Now, like so many other things, it’s time to wait.
It has touched my heart these days, because it’s really become our longing, too. We all want to receive communion. We desire more than anything to be back in our “always place” at the Mass we enjoy going to, and to resume the very thing that as Catholics we treasure—the moment we receive Christ’s touch in our hearts and souls by receiving the Eucharist.
So our longing for communion is the same longing the children are feeling right now, as well as all those in our RCIA and CMI programs. We’re waiting to be fully alive with Christ.
That’s why the moment we do return will be like the first moment we received Communion. It will be a moment of waiting finally fulfilled, and our hearts are burning for it.
The description of a heart “burning” to describe an experience of Jesus Christ is found in the gospel today—Luke’s account of the two disciples on the road to Emmaus.
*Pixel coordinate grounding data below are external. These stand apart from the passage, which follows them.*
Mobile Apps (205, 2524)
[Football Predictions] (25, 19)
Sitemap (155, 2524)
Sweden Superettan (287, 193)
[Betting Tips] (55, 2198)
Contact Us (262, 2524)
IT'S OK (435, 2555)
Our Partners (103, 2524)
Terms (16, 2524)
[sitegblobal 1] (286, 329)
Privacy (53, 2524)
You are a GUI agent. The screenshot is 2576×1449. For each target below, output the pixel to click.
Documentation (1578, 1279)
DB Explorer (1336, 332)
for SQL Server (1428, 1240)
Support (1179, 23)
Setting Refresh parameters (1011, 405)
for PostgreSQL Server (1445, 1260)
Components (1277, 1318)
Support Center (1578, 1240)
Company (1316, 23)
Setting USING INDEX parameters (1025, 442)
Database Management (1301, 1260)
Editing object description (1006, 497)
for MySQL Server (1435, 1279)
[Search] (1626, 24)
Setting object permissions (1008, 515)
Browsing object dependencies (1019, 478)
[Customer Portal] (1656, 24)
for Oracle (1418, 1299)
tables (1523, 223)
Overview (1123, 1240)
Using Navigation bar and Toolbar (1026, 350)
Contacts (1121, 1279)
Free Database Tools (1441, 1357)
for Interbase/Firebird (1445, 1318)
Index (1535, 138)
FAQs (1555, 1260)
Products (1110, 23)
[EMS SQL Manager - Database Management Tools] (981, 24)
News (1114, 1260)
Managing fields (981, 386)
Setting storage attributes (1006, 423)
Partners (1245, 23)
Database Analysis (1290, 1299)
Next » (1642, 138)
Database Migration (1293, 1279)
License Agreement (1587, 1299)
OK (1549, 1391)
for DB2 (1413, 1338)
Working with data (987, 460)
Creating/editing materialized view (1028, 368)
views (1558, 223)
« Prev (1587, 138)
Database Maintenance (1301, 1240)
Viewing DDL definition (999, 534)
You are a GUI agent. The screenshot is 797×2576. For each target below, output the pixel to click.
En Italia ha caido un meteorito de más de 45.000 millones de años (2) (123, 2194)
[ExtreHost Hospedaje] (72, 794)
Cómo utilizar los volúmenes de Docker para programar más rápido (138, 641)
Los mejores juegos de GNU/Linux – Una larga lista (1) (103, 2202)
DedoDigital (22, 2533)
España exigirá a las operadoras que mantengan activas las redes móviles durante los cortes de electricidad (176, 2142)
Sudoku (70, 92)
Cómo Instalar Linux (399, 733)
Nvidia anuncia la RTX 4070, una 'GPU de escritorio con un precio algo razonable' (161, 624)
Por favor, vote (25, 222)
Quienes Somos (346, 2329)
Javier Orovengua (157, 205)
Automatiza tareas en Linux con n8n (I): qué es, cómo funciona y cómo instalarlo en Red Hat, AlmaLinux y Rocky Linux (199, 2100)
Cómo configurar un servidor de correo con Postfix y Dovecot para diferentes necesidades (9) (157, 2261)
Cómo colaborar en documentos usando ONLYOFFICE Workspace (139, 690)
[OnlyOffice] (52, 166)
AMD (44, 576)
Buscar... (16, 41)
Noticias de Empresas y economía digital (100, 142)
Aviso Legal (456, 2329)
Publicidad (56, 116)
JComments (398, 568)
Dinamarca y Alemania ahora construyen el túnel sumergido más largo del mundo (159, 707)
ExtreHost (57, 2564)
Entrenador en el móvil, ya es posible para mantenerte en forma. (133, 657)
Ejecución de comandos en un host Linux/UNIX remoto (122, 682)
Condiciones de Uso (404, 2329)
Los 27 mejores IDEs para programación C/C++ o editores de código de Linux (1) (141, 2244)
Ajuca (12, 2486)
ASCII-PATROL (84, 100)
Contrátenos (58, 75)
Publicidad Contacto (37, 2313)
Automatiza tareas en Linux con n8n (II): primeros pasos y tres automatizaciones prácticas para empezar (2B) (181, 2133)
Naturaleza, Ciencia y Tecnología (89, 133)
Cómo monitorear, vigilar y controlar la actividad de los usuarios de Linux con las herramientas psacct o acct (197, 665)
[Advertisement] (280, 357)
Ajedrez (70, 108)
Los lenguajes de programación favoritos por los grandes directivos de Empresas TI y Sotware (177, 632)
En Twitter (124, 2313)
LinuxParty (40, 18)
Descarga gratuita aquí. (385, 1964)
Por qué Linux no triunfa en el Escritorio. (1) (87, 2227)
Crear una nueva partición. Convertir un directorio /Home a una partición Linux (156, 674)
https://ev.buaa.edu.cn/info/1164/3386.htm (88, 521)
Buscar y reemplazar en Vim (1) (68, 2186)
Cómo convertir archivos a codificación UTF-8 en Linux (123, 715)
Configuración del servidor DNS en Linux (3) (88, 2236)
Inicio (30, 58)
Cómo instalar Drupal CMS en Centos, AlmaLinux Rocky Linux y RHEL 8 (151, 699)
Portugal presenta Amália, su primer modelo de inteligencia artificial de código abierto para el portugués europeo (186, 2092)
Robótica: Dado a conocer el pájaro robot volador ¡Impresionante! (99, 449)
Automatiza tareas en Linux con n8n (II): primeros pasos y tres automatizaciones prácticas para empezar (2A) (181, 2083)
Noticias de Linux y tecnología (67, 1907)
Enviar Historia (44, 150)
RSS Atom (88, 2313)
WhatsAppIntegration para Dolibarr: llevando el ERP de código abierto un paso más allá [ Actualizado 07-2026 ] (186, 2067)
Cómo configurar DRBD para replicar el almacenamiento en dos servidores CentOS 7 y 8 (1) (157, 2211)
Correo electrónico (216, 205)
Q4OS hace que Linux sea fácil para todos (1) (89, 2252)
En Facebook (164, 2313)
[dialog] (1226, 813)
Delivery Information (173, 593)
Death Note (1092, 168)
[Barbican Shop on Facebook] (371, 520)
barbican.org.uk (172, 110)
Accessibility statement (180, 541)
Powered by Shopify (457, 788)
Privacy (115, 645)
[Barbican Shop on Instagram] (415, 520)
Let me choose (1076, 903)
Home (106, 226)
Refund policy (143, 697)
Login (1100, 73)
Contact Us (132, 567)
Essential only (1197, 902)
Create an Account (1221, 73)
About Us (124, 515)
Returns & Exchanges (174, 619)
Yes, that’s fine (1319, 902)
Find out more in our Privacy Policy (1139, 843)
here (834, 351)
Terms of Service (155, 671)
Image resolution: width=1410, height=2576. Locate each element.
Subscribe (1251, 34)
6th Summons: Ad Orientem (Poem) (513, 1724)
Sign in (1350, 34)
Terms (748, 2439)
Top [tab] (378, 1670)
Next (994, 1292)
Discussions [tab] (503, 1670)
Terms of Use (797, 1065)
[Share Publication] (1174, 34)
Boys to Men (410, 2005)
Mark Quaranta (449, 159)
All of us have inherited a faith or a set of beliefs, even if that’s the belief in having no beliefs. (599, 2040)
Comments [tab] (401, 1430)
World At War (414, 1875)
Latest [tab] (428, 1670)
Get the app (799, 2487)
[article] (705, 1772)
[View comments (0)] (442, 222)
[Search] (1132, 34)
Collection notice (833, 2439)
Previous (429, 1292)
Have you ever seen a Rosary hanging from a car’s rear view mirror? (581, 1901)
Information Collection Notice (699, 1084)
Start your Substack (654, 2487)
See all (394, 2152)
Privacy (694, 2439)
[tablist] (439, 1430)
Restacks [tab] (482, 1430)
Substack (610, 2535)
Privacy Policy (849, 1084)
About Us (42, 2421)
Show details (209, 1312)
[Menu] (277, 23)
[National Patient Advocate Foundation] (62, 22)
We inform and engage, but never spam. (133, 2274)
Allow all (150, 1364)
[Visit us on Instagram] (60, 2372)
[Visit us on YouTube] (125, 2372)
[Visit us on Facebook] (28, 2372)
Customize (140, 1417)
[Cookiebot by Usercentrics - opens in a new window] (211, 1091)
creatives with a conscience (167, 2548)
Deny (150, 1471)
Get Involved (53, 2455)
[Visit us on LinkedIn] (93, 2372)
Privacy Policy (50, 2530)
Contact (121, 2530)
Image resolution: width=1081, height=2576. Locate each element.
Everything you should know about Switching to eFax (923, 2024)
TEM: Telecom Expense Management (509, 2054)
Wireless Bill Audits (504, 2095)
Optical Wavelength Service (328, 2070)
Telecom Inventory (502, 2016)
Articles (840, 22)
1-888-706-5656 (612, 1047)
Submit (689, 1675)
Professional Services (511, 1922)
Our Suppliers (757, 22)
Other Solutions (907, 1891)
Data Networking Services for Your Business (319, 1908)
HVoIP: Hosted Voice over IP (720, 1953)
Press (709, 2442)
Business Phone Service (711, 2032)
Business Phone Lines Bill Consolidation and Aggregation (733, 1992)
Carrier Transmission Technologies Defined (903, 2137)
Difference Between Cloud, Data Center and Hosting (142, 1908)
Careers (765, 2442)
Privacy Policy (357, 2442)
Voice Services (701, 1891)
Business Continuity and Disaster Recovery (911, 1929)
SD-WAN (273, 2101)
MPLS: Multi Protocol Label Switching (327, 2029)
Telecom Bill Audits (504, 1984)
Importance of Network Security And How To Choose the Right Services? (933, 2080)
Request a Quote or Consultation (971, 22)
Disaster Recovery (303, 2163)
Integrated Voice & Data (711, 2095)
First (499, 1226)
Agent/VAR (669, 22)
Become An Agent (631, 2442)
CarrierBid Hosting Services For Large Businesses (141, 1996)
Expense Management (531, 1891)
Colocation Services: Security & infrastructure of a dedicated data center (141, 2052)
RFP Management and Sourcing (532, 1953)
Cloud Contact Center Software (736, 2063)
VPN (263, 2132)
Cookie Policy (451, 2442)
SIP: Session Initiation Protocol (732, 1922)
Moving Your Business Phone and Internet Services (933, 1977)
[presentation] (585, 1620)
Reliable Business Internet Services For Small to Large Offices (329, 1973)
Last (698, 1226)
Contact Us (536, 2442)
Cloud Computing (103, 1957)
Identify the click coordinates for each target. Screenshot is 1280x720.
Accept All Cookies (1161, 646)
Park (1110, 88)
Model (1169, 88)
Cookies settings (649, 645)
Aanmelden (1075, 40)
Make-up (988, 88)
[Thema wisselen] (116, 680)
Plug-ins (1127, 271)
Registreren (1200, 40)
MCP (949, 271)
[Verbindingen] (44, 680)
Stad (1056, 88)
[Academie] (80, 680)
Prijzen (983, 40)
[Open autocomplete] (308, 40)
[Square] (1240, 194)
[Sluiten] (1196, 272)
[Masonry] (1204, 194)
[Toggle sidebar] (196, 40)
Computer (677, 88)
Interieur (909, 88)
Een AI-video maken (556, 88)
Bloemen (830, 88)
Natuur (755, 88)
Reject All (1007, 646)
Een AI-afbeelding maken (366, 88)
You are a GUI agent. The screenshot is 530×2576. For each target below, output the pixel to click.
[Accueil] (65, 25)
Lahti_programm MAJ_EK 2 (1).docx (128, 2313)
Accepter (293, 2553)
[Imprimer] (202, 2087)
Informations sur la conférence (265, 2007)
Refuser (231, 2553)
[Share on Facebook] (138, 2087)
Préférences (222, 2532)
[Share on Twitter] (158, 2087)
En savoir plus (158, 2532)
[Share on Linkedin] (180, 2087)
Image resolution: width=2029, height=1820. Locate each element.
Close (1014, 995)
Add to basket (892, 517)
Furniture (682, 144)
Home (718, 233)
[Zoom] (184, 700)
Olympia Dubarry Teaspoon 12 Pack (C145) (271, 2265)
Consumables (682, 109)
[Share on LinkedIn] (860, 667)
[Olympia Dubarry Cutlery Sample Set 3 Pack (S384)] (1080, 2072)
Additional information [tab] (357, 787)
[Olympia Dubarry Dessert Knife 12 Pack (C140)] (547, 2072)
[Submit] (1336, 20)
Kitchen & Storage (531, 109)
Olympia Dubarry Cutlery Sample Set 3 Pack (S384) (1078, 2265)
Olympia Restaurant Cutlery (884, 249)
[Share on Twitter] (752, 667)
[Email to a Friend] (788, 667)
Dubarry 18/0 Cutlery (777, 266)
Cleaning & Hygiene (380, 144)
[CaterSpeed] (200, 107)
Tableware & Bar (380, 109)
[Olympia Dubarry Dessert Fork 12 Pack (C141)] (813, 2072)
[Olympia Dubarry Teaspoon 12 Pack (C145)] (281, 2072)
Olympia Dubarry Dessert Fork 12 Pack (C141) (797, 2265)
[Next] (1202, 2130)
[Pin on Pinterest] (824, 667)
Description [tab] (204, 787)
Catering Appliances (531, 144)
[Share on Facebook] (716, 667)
The two are walking away from Jerusalem, which means away from the events of Jesus’ Death and Resurrection.
But here’s the meaningful thing: Jesus joined them as they walked to turn them around. They didn’t recognize they were with Christ, even though their hearts were burning within…until he took bread, said the blessing, broke it and gave it to them. As Luke tells us, “With that their eyes were opened and they recognized him” (Luke 24:31). It’s the exact same way we recognize him in our world today, too.
Jesus is walking with us, even if we may not recognize it right now. He’s slowing opening our eyes in ways we need to see him at work—through the scripture and the good things we do for one another. And if our hearts are burning within us, with a strong desire to have communion, then it’s a sign: we’re seeing how important our relationship with Jesus Christ is.
Easter is the moment of recognition that Christ truly is with us. We may have to wait right now for that moment of total communion, but the waiting isn’t empty. It’s illuminating us, strengthening us, and leading us. It’s leading us to know who it is we need in our life more than anything.
May God continue to walk with us, and show us the way, day by day.